Geoff hired a criminal defense attorney, Ellie said, and warned her that the police would likely try to manipulate her and turn her against him. In March, police executed a search warrant at Ellie’s family home, cordoning off the house with crime scene tape.

This was the first time many neighbors learned Angela had disappeared.

Walton said she had noticed that Angela wasn’t around, but assumed she was traveling. Geoff never said anything. “I would see him and say hello and everything was hunky-dory, it seemed,” she said.

Walton said she saw about 10 police cars the day of the search, and noticed officers digging in the Greens’ backyard. Police also executed a search warrant in the neighboring town of Olathe, combing a wooded area and a pond.

But in the five months since, there have been no major updates in the case, and no leads to suggest police might find Angela.

The Lingering Unknowns

Ellie decided to go public about her mother a year after her disappearance, posting a photo on Instagram of Angela holding her as a newborn, along with a long caption explaining what had happened. She had held off on speaking to the media, she said, as she wanted to give police time to find her mother without interruption.

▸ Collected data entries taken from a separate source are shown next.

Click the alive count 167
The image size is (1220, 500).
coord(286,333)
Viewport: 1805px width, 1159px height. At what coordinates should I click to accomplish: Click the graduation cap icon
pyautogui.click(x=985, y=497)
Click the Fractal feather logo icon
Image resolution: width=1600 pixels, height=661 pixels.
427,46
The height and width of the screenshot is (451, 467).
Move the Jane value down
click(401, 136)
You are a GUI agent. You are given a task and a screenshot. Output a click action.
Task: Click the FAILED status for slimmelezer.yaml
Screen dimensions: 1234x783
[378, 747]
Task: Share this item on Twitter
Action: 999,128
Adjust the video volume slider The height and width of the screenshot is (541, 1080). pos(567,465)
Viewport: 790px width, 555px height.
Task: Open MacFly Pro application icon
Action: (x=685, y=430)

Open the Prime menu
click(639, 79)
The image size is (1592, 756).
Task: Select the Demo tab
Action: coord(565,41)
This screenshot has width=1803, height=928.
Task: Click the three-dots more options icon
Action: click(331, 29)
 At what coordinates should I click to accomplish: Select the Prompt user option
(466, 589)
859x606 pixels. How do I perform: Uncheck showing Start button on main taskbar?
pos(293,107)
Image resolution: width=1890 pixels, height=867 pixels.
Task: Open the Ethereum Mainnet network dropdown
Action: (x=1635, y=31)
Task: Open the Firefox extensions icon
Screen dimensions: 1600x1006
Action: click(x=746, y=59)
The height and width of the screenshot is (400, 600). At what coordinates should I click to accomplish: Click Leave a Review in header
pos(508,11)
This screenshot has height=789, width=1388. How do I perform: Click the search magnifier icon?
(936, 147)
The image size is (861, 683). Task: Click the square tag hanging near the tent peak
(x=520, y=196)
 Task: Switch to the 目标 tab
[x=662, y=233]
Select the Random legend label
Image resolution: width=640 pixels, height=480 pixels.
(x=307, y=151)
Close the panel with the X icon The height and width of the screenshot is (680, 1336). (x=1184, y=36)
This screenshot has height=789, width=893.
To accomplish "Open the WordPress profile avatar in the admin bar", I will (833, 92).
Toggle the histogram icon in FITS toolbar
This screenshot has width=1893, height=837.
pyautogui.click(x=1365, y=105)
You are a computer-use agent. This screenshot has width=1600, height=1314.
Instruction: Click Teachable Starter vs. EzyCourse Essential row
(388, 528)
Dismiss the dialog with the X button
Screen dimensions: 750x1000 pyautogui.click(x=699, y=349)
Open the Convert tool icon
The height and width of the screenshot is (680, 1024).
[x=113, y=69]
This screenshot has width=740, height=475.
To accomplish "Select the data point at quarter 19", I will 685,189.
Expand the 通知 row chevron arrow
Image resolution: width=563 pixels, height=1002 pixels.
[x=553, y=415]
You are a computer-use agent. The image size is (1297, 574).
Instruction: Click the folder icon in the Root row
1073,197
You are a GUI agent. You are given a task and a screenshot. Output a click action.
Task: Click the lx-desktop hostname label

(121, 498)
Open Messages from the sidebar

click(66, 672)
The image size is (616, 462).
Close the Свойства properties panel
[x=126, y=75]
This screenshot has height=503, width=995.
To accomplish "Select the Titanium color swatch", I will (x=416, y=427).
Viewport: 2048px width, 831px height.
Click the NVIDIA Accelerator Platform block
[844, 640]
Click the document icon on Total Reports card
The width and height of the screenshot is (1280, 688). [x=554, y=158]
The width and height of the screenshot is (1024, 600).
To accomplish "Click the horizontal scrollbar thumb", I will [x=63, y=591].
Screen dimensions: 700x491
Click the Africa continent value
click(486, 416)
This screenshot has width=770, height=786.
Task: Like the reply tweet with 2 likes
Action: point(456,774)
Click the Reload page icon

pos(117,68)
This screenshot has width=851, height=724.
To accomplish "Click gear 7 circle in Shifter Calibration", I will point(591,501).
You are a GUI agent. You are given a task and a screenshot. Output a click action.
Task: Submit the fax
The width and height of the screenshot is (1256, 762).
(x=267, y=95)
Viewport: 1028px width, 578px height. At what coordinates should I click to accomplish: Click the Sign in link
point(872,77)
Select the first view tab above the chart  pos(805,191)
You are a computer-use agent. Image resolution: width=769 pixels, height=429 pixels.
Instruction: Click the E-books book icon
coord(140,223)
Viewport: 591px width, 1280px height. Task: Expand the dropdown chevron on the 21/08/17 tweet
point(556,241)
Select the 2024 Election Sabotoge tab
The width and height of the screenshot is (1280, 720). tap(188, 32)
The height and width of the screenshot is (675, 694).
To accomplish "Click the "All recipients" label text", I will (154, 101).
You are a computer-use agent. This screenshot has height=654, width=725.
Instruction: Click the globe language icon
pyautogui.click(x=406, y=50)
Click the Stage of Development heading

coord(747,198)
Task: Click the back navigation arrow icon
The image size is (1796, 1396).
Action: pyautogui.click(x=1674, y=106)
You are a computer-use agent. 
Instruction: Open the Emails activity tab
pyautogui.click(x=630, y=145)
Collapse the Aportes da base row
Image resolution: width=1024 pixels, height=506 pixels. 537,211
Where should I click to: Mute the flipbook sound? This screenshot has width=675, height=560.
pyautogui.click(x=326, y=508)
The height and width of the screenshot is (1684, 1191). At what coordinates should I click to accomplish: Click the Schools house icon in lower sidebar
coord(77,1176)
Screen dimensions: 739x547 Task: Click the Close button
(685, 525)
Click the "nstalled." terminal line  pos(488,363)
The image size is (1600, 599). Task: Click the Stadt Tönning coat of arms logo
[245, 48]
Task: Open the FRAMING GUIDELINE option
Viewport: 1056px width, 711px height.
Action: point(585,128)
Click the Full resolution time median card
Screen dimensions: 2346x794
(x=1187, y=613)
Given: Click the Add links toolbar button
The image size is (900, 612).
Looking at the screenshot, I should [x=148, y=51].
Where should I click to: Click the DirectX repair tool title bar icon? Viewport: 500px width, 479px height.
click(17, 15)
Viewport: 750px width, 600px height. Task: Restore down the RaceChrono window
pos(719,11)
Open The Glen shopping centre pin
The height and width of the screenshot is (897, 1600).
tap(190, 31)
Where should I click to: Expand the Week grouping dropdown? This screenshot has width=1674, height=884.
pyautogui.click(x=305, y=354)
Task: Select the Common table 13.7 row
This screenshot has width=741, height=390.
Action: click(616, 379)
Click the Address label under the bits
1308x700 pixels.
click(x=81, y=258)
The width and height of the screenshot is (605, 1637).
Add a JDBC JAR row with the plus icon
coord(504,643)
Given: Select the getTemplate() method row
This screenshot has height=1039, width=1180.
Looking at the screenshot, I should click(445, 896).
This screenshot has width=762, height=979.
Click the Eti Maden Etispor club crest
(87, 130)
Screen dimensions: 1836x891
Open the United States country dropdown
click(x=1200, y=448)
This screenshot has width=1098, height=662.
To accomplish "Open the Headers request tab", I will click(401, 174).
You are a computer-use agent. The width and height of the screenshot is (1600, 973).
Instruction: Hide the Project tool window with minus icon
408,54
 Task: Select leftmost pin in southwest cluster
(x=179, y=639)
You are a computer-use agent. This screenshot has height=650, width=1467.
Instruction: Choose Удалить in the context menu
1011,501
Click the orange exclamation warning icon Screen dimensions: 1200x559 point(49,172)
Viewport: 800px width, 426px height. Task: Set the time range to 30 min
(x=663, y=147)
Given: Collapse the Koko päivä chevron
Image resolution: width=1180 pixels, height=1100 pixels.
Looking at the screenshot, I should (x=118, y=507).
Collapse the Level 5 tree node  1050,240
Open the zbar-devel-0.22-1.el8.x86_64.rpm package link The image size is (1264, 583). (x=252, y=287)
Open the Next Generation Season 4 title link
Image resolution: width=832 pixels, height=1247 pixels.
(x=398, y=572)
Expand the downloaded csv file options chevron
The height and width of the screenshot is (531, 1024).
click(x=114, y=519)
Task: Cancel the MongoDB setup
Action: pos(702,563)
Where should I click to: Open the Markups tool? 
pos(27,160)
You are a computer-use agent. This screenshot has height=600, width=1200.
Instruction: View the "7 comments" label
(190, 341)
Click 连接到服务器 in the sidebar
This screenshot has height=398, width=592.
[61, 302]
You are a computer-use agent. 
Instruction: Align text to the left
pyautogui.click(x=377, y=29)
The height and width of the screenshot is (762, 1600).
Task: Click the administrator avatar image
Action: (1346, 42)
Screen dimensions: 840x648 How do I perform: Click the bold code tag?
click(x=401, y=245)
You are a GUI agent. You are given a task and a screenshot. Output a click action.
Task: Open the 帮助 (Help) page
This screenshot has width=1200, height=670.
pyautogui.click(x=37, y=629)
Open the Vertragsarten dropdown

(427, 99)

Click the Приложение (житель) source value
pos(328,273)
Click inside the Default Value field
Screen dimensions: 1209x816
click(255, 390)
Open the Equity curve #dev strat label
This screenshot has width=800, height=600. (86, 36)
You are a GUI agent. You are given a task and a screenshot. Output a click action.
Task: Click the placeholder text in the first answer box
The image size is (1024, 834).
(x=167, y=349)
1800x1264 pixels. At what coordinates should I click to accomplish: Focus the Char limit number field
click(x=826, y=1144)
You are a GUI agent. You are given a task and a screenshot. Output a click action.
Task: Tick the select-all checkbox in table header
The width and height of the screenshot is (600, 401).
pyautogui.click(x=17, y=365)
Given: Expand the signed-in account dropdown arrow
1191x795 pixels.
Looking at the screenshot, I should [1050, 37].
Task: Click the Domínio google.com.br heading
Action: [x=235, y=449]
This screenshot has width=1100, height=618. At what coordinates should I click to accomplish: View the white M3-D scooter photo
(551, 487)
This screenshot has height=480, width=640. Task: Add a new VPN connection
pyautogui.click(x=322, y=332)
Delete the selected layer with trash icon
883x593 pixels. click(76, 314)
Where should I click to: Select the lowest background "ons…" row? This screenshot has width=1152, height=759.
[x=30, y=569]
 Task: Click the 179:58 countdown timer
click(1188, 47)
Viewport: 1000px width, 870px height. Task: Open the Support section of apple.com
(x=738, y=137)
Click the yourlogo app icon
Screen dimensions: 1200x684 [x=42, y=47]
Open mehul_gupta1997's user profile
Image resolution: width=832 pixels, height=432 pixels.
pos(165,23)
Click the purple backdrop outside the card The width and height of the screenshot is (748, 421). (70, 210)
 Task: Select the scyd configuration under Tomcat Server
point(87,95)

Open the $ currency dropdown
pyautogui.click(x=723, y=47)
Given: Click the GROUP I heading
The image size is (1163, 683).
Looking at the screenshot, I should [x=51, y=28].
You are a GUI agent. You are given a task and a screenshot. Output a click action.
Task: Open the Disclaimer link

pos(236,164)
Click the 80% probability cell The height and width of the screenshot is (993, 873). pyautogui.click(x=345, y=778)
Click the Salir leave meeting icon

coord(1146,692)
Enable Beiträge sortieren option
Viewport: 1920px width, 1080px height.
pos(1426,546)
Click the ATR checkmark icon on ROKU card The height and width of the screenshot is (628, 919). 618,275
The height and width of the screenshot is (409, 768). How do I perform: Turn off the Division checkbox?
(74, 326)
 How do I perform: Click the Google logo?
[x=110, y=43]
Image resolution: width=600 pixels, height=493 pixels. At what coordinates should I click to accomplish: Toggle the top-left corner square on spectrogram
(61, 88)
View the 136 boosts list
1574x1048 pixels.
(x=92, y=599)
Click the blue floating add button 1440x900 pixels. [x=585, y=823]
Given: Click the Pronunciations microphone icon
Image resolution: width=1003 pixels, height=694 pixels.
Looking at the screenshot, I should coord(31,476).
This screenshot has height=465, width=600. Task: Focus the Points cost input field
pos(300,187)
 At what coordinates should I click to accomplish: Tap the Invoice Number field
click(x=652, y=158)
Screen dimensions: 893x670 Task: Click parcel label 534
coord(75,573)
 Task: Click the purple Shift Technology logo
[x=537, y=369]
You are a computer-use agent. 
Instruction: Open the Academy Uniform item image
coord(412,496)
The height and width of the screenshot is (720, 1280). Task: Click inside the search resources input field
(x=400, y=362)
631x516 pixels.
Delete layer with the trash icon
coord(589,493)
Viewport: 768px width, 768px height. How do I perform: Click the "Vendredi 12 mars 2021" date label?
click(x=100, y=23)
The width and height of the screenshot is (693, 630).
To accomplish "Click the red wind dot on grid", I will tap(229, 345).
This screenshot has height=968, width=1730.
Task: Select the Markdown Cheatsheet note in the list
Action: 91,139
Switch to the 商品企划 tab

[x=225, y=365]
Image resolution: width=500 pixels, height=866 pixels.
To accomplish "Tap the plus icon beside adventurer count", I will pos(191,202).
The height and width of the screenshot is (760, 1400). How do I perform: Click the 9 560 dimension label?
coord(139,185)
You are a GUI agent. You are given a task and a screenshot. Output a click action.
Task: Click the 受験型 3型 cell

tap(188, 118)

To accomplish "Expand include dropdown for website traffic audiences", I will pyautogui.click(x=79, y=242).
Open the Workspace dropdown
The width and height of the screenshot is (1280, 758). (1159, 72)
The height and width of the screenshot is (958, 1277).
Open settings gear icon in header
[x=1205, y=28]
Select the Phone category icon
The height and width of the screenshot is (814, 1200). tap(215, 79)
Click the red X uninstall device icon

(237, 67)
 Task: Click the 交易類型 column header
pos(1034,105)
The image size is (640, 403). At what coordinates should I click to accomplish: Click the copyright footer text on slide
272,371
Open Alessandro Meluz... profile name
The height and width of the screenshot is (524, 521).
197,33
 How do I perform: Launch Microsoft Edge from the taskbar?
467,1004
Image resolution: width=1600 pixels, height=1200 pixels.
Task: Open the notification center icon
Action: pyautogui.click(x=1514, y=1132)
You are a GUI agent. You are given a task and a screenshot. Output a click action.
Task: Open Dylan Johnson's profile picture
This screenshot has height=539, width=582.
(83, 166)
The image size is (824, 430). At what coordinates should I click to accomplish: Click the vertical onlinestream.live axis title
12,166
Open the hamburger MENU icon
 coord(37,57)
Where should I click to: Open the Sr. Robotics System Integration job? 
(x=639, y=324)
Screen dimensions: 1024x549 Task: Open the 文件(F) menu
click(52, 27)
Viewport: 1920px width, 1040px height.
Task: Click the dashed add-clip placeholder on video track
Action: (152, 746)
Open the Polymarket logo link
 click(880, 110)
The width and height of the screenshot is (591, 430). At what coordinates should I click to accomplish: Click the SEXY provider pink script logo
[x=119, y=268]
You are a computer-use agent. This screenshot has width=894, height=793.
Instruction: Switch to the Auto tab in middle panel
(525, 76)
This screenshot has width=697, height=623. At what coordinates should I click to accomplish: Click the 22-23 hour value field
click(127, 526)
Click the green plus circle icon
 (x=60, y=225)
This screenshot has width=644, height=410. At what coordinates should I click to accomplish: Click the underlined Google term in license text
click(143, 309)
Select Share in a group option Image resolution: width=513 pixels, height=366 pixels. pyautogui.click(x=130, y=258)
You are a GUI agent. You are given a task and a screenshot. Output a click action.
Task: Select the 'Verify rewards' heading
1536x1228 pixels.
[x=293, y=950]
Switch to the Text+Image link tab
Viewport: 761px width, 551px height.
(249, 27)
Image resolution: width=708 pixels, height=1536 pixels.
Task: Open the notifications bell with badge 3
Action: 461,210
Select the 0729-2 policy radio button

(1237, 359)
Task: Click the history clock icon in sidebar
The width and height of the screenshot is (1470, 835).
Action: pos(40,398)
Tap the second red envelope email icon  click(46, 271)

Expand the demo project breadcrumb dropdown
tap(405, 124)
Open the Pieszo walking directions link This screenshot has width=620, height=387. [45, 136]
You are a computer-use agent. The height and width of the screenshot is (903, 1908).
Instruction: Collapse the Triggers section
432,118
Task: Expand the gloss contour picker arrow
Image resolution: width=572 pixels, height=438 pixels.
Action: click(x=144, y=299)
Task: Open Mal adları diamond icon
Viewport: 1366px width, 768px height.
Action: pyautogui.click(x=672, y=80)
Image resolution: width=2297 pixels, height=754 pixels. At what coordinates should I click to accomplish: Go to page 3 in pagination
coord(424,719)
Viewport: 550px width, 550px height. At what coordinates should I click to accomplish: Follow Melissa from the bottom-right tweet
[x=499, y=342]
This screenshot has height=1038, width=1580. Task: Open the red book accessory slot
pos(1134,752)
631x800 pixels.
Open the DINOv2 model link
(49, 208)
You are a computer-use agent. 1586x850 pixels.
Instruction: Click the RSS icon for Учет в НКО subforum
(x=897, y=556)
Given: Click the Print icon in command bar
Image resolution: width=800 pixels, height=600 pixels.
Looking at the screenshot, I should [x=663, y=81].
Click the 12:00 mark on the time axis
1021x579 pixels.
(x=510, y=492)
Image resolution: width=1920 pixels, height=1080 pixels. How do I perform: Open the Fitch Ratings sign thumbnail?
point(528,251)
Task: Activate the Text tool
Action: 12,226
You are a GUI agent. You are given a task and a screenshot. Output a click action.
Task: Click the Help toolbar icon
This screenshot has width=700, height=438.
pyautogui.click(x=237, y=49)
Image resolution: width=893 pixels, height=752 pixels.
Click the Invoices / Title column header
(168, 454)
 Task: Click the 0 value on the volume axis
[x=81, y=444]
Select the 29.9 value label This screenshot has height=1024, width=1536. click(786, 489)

She blames herself, for believing her father and obeying him. For not knowing more about the legal and practical processes around a death. For the eight months she lost before reporting her mother’s disappearance to police.

“I’m such a big critic of myself and I want to be a perfectionist,” she said. “That’s how I was raised my whole life by my mom.”

She is also grieving the loss of both her mother and her father. These days, she only speaks to her dad about logistics like tuition bills and rent. She is still a college student, and dependent on him for financial support.

She said her father’s family turned their backs on her once she started to do media interviews. Four of Geoff’s family members did not respond to requests for comment for this article.

“I wonder when I’m going to stop losing people,” Ellie said.

Ellie does not believe her mother would disappear voluntarily. Angela loved her more than anything ― that much she knows. But the disappearance has made Ellie question everything else she thought she knew about her mother and her parents’ marriage.

“It’s changed how I look at relationships in general, actually,” she said. “I have a hard time trusting.”

Ellie wants to know the truth about what happened to her mother, but doubts she ever will.

“Honestly, I just want to know where she is and to give her a proper burial place so I can go visit her and talk to her,” she said. “That’s all I want.”